◆ To do
Among the lines below, keep only those from the one containing "Image resolution: width=683" through the one containing "This screenshot has width=1124, height=703.", and reproduce them exactly.

[Collection entries]
_____
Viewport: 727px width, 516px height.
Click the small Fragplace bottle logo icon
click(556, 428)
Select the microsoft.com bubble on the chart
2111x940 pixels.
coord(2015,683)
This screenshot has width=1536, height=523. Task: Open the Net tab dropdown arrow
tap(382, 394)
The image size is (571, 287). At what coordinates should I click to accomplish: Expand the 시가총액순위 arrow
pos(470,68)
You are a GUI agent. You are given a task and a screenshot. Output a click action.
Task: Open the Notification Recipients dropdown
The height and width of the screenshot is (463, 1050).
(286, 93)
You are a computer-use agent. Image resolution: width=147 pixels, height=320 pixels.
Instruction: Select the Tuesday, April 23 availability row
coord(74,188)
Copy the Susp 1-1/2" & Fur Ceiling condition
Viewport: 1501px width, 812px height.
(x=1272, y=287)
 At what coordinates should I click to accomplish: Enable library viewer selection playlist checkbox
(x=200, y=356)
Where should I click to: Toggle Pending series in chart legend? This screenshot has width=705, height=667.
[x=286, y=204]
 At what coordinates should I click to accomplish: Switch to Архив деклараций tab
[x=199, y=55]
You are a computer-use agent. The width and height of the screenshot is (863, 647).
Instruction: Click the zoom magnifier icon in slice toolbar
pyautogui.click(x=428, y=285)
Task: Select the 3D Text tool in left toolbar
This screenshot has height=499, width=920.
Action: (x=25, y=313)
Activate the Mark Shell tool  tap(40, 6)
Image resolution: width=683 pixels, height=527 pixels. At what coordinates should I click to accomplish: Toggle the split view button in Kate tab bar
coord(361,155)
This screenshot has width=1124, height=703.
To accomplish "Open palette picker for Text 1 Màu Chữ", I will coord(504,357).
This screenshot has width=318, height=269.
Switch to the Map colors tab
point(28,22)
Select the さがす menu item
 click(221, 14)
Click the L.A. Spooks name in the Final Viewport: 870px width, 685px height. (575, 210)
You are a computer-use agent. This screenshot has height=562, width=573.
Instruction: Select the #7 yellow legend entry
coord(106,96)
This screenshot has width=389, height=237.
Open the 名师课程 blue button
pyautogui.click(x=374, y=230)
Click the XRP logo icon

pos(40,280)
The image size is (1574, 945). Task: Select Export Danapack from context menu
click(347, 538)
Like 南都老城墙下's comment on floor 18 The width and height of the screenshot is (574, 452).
_____
◆ Task solution
Image resolution: width=683 pixels, height=527 pixels. At what coordinates should I click to accomplish: Toggle the split view button in Kate tab bar
coord(361,155)
This screenshot has width=1124, height=703.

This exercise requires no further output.